## WHAT YOU NEED TO DO
Output the records. Match them exactly.

=== Section Start ===

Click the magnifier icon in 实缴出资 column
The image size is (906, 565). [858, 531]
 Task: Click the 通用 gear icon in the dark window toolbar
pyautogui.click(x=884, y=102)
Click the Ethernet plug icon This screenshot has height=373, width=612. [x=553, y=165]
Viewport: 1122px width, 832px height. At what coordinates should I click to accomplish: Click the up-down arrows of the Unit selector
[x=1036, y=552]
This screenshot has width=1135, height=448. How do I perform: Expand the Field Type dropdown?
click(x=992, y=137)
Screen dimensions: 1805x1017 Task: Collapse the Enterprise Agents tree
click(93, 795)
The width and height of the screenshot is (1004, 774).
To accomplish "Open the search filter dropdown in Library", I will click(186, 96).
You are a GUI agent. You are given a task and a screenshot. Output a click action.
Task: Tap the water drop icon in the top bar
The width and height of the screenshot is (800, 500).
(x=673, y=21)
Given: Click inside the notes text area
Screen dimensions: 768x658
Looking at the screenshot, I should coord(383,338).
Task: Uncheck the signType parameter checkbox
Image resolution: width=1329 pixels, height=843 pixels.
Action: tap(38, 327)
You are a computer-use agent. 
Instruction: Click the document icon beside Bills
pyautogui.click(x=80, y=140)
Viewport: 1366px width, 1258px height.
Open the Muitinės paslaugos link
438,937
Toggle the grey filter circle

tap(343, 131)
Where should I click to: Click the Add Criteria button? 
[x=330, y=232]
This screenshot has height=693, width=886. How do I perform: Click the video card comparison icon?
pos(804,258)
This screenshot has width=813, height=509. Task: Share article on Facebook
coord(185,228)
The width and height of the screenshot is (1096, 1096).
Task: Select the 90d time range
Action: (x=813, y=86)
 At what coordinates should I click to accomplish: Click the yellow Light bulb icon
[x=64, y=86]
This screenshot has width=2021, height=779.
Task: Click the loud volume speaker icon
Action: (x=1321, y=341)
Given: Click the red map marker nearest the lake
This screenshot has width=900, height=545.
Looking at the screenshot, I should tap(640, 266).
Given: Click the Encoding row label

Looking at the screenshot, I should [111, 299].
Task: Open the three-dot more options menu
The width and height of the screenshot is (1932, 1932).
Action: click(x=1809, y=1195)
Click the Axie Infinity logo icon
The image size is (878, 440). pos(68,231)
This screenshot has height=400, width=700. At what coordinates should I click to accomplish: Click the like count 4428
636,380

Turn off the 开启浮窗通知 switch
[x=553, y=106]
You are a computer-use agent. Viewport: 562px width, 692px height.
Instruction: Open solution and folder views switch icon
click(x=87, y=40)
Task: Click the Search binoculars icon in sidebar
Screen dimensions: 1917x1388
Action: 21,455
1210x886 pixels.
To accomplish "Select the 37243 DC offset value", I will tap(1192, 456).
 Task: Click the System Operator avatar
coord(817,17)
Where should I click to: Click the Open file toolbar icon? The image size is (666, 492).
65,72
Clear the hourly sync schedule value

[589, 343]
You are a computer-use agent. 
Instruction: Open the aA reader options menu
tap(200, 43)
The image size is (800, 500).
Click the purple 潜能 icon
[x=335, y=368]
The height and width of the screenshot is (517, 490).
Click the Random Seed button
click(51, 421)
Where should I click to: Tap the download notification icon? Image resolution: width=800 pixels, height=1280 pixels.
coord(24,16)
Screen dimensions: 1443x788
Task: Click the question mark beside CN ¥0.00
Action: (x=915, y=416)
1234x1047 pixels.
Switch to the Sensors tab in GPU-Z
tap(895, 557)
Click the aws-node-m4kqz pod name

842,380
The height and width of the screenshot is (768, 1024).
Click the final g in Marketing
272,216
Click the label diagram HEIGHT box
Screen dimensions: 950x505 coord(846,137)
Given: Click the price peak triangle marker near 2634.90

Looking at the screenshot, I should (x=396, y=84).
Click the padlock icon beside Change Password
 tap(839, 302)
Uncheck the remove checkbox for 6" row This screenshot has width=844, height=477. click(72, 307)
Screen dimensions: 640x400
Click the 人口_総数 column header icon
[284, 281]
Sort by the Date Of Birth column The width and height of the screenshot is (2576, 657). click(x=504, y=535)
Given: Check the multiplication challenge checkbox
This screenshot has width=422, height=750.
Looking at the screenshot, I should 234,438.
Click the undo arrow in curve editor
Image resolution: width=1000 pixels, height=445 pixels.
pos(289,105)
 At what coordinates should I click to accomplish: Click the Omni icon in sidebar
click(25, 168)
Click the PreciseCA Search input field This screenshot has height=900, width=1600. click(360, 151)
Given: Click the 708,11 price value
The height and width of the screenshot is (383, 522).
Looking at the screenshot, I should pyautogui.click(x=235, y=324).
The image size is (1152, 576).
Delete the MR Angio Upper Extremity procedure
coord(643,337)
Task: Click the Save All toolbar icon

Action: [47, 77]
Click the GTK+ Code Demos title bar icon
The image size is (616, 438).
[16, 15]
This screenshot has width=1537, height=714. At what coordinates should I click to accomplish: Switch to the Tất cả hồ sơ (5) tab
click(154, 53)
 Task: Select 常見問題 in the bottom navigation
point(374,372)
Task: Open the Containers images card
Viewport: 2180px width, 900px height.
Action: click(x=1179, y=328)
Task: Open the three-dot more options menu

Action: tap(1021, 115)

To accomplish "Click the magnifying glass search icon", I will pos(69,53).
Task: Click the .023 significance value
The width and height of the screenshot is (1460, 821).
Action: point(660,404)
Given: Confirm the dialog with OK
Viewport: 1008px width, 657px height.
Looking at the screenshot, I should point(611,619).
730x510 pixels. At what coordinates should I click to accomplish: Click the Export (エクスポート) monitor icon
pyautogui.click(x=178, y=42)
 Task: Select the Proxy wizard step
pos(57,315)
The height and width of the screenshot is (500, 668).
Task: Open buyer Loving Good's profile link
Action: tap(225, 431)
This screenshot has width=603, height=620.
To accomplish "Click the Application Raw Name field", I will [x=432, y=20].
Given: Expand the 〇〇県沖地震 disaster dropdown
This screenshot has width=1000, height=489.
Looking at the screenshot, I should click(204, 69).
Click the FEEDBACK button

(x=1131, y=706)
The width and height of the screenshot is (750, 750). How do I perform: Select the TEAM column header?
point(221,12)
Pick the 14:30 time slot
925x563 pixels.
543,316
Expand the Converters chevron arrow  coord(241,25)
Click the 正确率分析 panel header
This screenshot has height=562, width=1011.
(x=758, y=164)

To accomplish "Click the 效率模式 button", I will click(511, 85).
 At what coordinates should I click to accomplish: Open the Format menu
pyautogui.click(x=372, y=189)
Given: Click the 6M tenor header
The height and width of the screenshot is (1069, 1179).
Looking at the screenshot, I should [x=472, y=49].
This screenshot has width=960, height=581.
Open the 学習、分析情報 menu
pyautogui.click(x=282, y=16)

=== Section End ===

## EXPECTED OUTPUT
Click the magnifier icon in 实缴出资 column
The image size is (906, 565). [858, 531]
 Task: Click the 通用 gear icon in the dark window toolbar
pyautogui.click(x=884, y=102)
Click the Ethernet plug icon This screenshot has height=373, width=612. [x=553, y=165]
Viewport: 1122px width, 832px height. At what coordinates should I click to accomplish: Click the up-down arrows of the Unit selector
[x=1036, y=552]
This screenshot has width=1135, height=448. How do I perform: Expand the Field Type dropdown?
click(x=992, y=137)
Screen dimensions: 1805x1017 Task: Collapse the Enterprise Agents tree
click(93, 795)
The width and height of the screenshot is (1004, 774).
To accomplish "Open the search filter dropdown in Library", I will click(186, 96).
You are a GUI agent. You are given a task and a screenshot. Output a click action.
Task: Tap the water drop icon in the top bar
The width and height of the screenshot is (800, 500).
(x=673, y=21)
Given: Click inside the notes text area
Screen dimensions: 768x658
Looking at the screenshot, I should coord(383,338).
Task: Uncheck the signType parameter checkbox
Image resolution: width=1329 pixels, height=843 pixels.
Action: tap(38, 327)
You are a computer-use agent. 
Instruction: Click the document icon beside Bills
pyautogui.click(x=80, y=140)
Viewport: 1366px width, 1258px height.
Open the Muitinės paslaugos link
438,937
Toggle the grey filter circle

tap(343, 131)
Where should I click to: Click the Add Criteria button? 
[x=330, y=232]
This screenshot has height=693, width=886. How do I perform: Click the video card comparison icon?
pos(804,258)
This screenshot has width=813, height=509. Task: Share article on Facebook
coord(185,228)
The width and height of the screenshot is (1096, 1096).
Task: Select the 90d time range
Action: (x=813, y=86)
 At what coordinates should I click to accomplish: Click the yellow Light bulb icon
[x=64, y=86]
This screenshot has width=2021, height=779.
Task: Click the loud volume speaker icon
Action: (x=1321, y=341)
Given: Click the red map marker nearest the lake
This screenshot has width=900, height=545.
Looking at the screenshot, I should tap(640, 266).
Given: Click the Encoding row label

Looking at the screenshot, I should [111, 299].
Task: Open the three-dot more options menu
The width and height of the screenshot is (1932, 1932).
Action: click(x=1809, y=1195)
Click the Axie Infinity logo icon
The image size is (878, 440). pos(68,231)
This screenshot has height=400, width=700. At what coordinates should I click to accomplish: Click the like count 4428
636,380

Turn off the 开启浮窗通知 switch
[x=553, y=106]
You are a computer-use agent. Viewport: 562px width, 692px height.
Instruction: Open solution and folder views switch icon
click(x=87, y=40)
Task: Click the Search binoculars icon in sidebar
Screen dimensions: 1917x1388
Action: 21,455
1210x886 pixels.
To accomplish "Select the 37243 DC offset value", I will tap(1192, 456).
 Task: Click the System Operator avatar
coord(817,17)
Where should I click to: Click the Open file toolbar icon? The image size is (666, 492).
65,72
Clear the hourly sync schedule value

[589, 343]
You are a computer-use agent. 
Instruction: Open the aA reader options menu
tap(200, 43)
The image size is (800, 500).
Click the purple 潜能 icon
[x=335, y=368]
The height and width of the screenshot is (517, 490).
Click the Random Seed button
click(51, 421)
Where should I click to: Tap the download notification icon? Image resolution: width=800 pixels, height=1280 pixels.
coord(24,16)
Screen dimensions: 1443x788
Task: Click the question mark beside CN ¥0.00
Action: (x=915, y=416)
1234x1047 pixels.
Switch to the Sensors tab in GPU-Z
tap(895, 557)
Click the aws-node-m4kqz pod name

842,380
The height and width of the screenshot is (768, 1024).
Click the final g in Marketing
272,216
Click the label diagram HEIGHT box
Screen dimensions: 950x505 coord(846,137)
Given: Click the price peak triangle marker near 2634.90

Looking at the screenshot, I should (x=396, y=84).
Click the padlock icon beside Change Password
 tap(839, 302)
Uncheck the remove checkbox for 6" row This screenshot has width=844, height=477. click(72, 307)
Screen dimensions: 640x400
Click the 人口_総数 column header icon
[284, 281]
Sort by the Date Of Birth column The width and height of the screenshot is (2576, 657). click(x=504, y=535)
Given: Check the multiplication challenge checkbox
This screenshot has width=422, height=750.
Looking at the screenshot, I should 234,438.
Click the undo arrow in curve editor
Image resolution: width=1000 pixels, height=445 pixels.
pos(289,105)
 At what coordinates should I click to accomplish: Click the Omni icon in sidebar
click(25, 168)
Click the PreciseCA Search input field This screenshot has height=900, width=1600. click(360, 151)
Given: Click the 708,11 price value
The height and width of the screenshot is (383, 522).
Looking at the screenshot, I should pyautogui.click(x=235, y=324).
The image size is (1152, 576).
Delete the MR Angio Upper Extremity procedure
coord(643,337)
Task: Click the Save All toolbar icon

Action: [47, 77]
Click the GTK+ Code Demos title bar icon
The image size is (616, 438).
[16, 15]
This screenshot has width=1537, height=714. At what coordinates should I click to accomplish: Switch to the Tất cả hồ sơ (5) tab
click(154, 53)
 Task: Select 常見問題 in the bottom navigation
point(374,372)
Task: Open the Containers images card
Viewport: 2180px width, 900px height.
Action: click(x=1179, y=328)
Task: Open the three-dot more options menu

Action: tap(1021, 115)

To accomplish "Click the magnifying glass search icon", I will pos(69,53).
Task: Click the .023 significance value
The width and height of the screenshot is (1460, 821).
Action: point(660,404)
Given: Confirm the dialog with OK
Viewport: 1008px width, 657px height.
Looking at the screenshot, I should point(611,619).
730x510 pixels. At what coordinates should I click to accomplish: Click the Export (エクスポート) monitor icon
pyautogui.click(x=178, y=42)
 Task: Select the Proxy wizard step
pos(57,315)
The height and width of the screenshot is (500, 668).
Task: Open buyer Loving Good's profile link
Action: tap(225, 431)
This screenshot has width=603, height=620.
To accomplish "Click the Application Raw Name field", I will [x=432, y=20].
Given: Expand the 〇〇県沖地震 disaster dropdown
This screenshot has width=1000, height=489.
Looking at the screenshot, I should click(204, 69).
Click the FEEDBACK button

(x=1131, y=706)
The width and height of the screenshot is (750, 750). How do I perform: Select the TEAM column header?
point(221,12)
Pick the 14:30 time slot
925x563 pixels.
543,316
Expand the Converters chevron arrow  coord(241,25)
Click the 正确率分析 panel header
This screenshot has height=562, width=1011.
(x=758, y=164)

To accomplish "Click the 效率模式 button", I will click(511, 85).
 At what coordinates should I click to accomplish: Open the Format menu
pyautogui.click(x=372, y=189)
Given: Click the 6M tenor header
The height and width of the screenshot is (1069, 1179).
Looking at the screenshot, I should [x=472, y=49].
This screenshot has width=960, height=581.
Open the 学習、分析情報 menu
pyautogui.click(x=282, y=16)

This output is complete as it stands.